Chi non sa, dice S. Bernardo, che la colpa è degna di maggior rigore in un angelo che in un uomo? Dunque, conclude lo stesso dottore, con grande spavento bisogna pur dire che necessariamente le colpe delle persone religiose saranno giudicate da Dio con maggior strettezza che non quelle delle persone del secolo. Infatti, noi vediamo che agli angeli peccatori Dio non diede spazio alcuno di penitenza, ma subito, dopo il loro peccato, li scacciò dal paradiso e li precipitò nell’inferno. Ad Adamo peccatore, invece, nel paradiso terrestre usò più compassione: lo scacciò subito da quel luogo di delizie, come aveva fatto con gli angeli in cielo, ma lo chiamò, lo interrogò e, tenendo conto della sua fragilità, lo mandò a fare penitenza.

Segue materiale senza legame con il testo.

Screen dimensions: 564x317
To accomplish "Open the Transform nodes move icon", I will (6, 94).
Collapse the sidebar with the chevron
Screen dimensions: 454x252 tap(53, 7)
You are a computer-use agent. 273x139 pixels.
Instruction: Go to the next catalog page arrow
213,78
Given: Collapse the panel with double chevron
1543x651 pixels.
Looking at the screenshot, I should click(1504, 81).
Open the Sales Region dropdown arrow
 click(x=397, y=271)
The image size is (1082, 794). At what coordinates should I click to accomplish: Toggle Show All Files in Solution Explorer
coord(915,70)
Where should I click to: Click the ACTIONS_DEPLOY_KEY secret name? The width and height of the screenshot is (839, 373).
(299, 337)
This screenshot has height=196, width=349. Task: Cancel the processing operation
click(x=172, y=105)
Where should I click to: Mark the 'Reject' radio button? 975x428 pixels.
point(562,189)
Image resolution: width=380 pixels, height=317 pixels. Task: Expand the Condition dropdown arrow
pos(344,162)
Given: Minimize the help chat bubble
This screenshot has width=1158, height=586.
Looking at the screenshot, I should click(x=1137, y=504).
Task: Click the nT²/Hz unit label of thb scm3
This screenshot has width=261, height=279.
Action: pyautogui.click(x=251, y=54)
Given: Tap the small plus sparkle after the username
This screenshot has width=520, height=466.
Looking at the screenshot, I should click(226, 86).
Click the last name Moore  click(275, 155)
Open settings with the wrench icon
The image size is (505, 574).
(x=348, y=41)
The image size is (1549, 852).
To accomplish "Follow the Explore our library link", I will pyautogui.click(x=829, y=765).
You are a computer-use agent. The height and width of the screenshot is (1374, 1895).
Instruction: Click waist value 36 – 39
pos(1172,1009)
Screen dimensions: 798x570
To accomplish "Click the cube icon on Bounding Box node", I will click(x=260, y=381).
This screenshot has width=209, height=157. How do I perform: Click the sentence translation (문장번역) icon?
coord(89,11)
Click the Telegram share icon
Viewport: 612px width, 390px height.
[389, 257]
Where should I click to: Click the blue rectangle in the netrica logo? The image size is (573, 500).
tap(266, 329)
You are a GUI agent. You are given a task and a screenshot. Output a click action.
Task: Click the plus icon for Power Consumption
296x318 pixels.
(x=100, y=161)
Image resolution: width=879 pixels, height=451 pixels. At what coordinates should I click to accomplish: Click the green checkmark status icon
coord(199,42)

Anche la ragione naturale ci persuade del maggior rigore che userà Dio nel giudizio verso i religiosi. Perché, se i peccati che si commettono da noi religiosi sono, per moltissimi motivi, più gravi e più ingiuriosi alla bontà di Dio, ne viene per conseguenza che al divino tribunale siano anche giudicati con maggior severità.
Non dobbiamo dunque presumere, mie figlie, perché Iddio ci abbia, ora, così favorito chiamandoci a servirlo, a preferenza di tanti altri, nello stato religioso, nella sua casa, nel suo santuario, perché, se noi non ci diportiamo bene in questo stato, voi da buone religiose ed io da buon Sacerdote, questo stesso servirà per essere più rigorosamente giudicati e più severamente puniti dal Giudice eterno.
Sì, è vero che il Signore ama moltissimo le dilette sue spose, che sono le anime religiose, ma fino a quando? Fino a che la giustizia non sia citata in giudizio. E questo chiaramente lo si deduce dal giudizio che Dio fece di quei sette vescovi dell’Asia Minore, mentre ancora vivevano e avevano ancora da sopravvivere, dei quali si parla nell’Apocalisse di S. Giovanni, al capo II.
Erano, questi vescovi, quasi tutti in concetto di rara virtù, essendo tra di essi S. Timoteo, S. Policarpo, S. Quadrato, S. Sagrio, dei quali correva fama di gran santità; nonostante ciò, al giudizio di Dio furono tutti trovati degni di riprensione e di rimproveri e vi fu anche uno, tra quei sette, che fu giudicato reo di colpa grave. Ora, se Dio giudicò tanto severamente, già in questa vita, persone distinte per santità ed esemplarità, che sarà di noi miseri, dopo la morte? Non vi pare che si debba temere il giudizio di Dio? Eppure, noi viviamo sicuri come se per noi non dovesse venire quel giorno tremendo, come se avessimo vissuto santamente al pari di un sant’Ilarione che, tuttavia, tremava al pensiero di dover comparire al giudizio di Dio.
Crediamo noi forse di doverci salvare solo perché indossiamo l’abito religioso? Non è la dignità dello stato che salva, dice S. Girolamo, ma è il condurre una vita conforme alla santità dello stato.
Su, dunque, mie figlie, non perdiamoci in cose da nulla e prendiamo qualche santa risoluzione: mettiamoci ai piedi del Crocifisso, umiliati e compunti; domandiamo a Dio perdono delle negligenze passate, supplichiamolo umilmente e di cuore a non volerci essere giudice, ma Salvatore; a darci la grazia di poter intraprendere una vita quale a noi conviene, tutta diligenza e tutta fervore nell’adempiere i nostri doveri, perché i suoi giudizi, severi per tutti, saranno più severi per noi. Amen.